Kurang Minum Bisa Bikin Anak Derita Kegemukan

Obesitas (kegemukan) pada masa kanak-kanak dapat menyebabkan dampak yang signifikan bagi kesehatan fisik, jiwa dan sosial anak.

oleh Fitri Syarifah diperbarui 22 Jan 2015, 17:00 WIB
hati-hati, makanan cepat saji tidak hanya membuat seorang anak berisiko gemuk, melainkan juga membuat mereka jadi lemot

Liputan6.com, Jakarta Obesitas (kegemukan) pada masa kanak-kanak dapat menyebabkan dampak yang signifikan bagi kesehatan fisik, jiwa dan sosial anak. Maka itu, faktor asupan energi termasuk cairan atau minum sangat dibutuhkan anak-anak.

Seperti disampaikan spesialis anak daru Fakultas Kedokteran Universitas Indonesia (FKUI) RS Dr. Cipto Mangunkusumo, dr. Sudung O. Pardede, Sp.A (K) bahwa anak-anak dan remaja saat ini gemar sekali mengonsumsi minuman berkalori. Padahal, minuman tersebut dapat menyebabkan obesitas yang membahayakan jantung dan penyakit kronis lainnya.

"Pada anak, jumlah kalori yang masuk harus lebih besar ketimbang yang keluar. Ini karena anak masih tumbuh dan aktivitasnya banyak. Masalahnya, dalam minuman yang disukai anak sudah banyak kandungan kalori, katakanlah susu, jus, dan minuman manis lainnya. Sehingga ketika dia mengonsumsi makanan berkalori, kebutuhan kalorinya jadi berlebih dan akhirnya gemuk," kata Sudung saat talkshow kesehatan di Hotel Le Meridien, Rabu (21/1/2015).

Di kesempatan yang sama, ahli gizi dari Institut Pertanian Bogor (IPB), Prof. Dr. Hardinsyah, MS mengatakan bahwa asupan air seimbang dapat meningkatkan metabolisme lemak di dalam tubuh. Jadi ketika minum, kita juga akan merasa lebih kenyang, dan akan terhindar dari makanan yang berlebihan.
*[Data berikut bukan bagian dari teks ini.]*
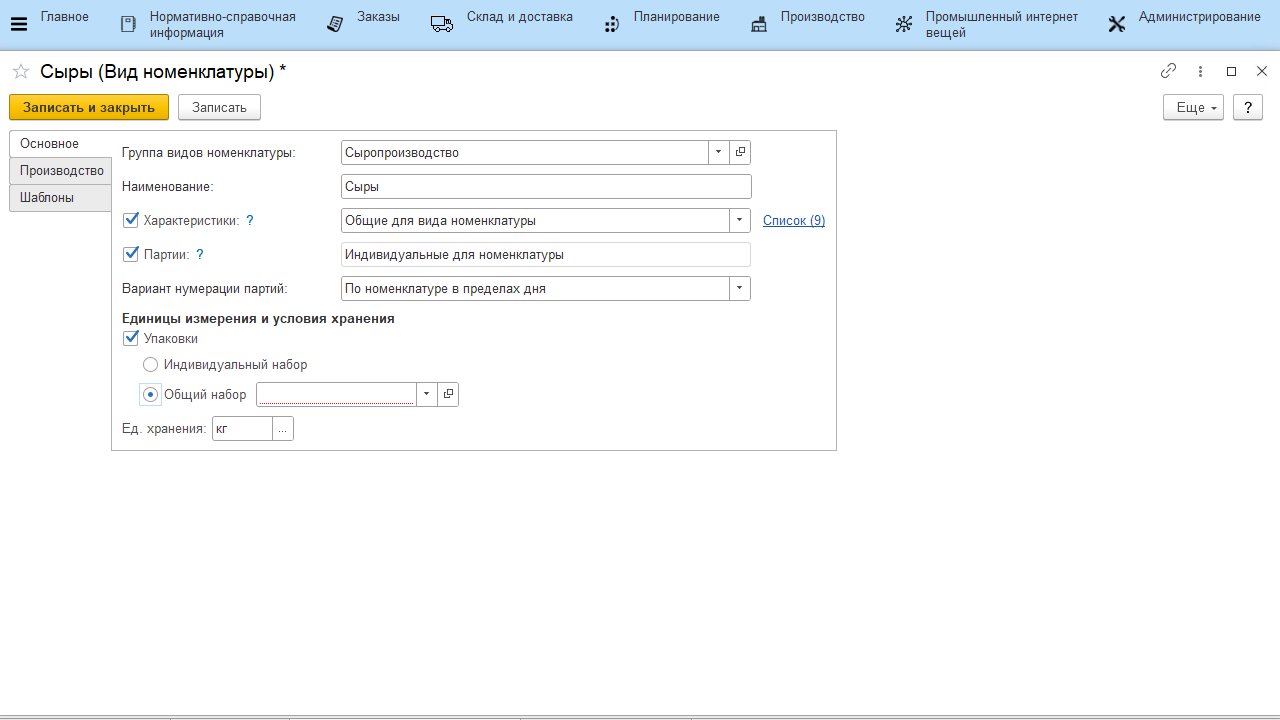The width and height of the screenshot is (1280, 720).
Task: Open the selected nomenclature group Сыропроизводство
Action: (x=740, y=153)
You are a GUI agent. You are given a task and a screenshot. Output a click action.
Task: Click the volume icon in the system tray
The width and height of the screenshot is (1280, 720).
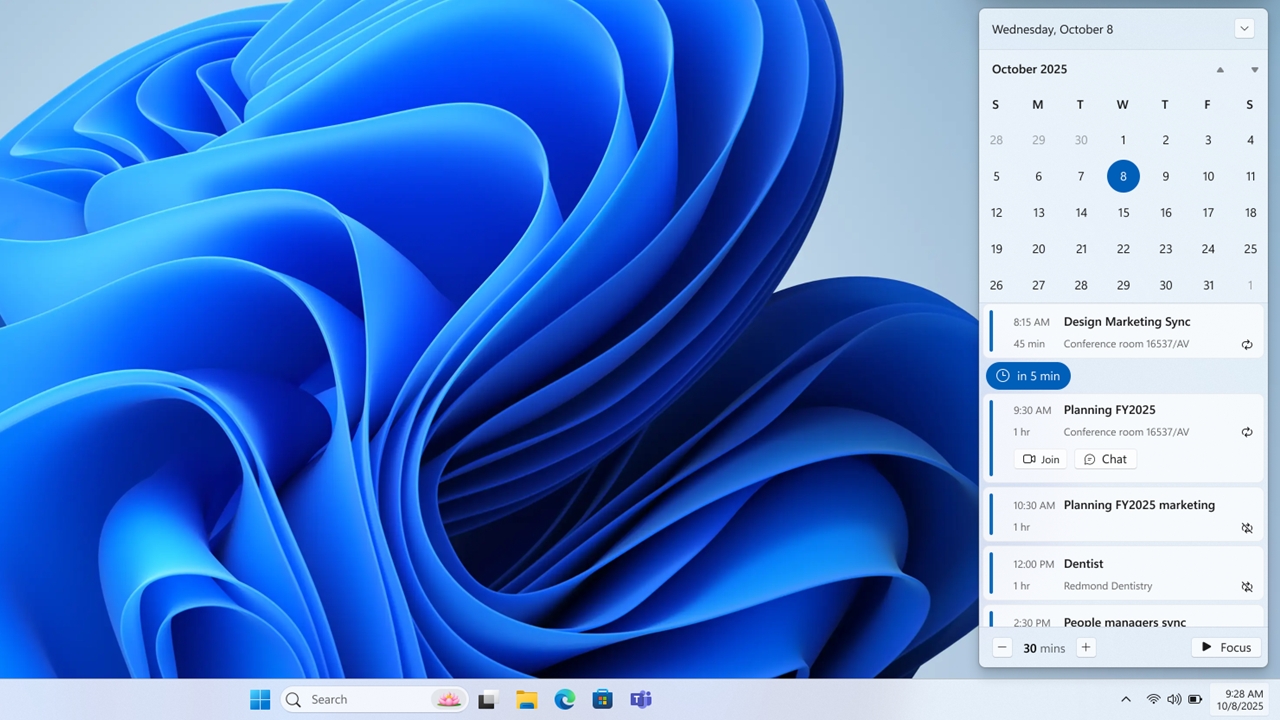[1174, 699]
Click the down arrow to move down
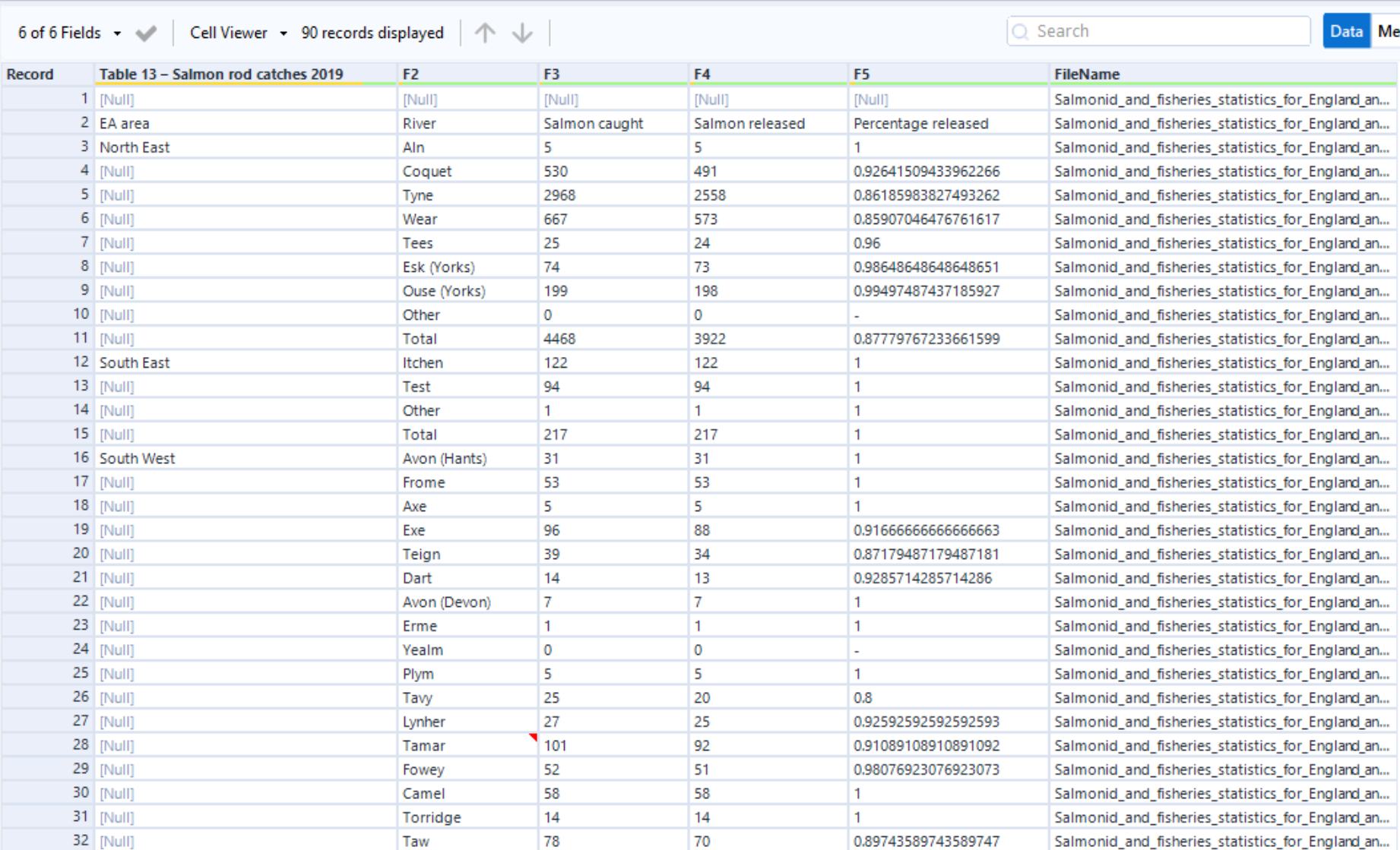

"Seorang anak sangat membutuhkan asupan gizi seimbang selama masa pertumbuhannya. Karena tidak sedikit, kasus obesitas pada anak berlanjut hingga anak dewasa. Oleh karena itu, perlu membiasakan anak minum air putih sebelum makan utama untuk mencegah obesitas," jelasnya.

Data Riset Kesehatan Dasar (Riskesdas) 2013 menunjukkan, prevalensi nasional anak usia 5-12 tahun yang obesitas adalah 8,8 persen. Sedangkan remaja usia 13-15 tahun sebesar 2,5 persen. Dan pada usia 16-18 tahun sebanyak 16 persen. Angka ini juga dikaitkan dengan tingginya risiko penyakit seperti jantung, hipertensi, resistensi insulin, diabetes tipe 2, sindrom metabolik, perlemakan hati, hingga kanker.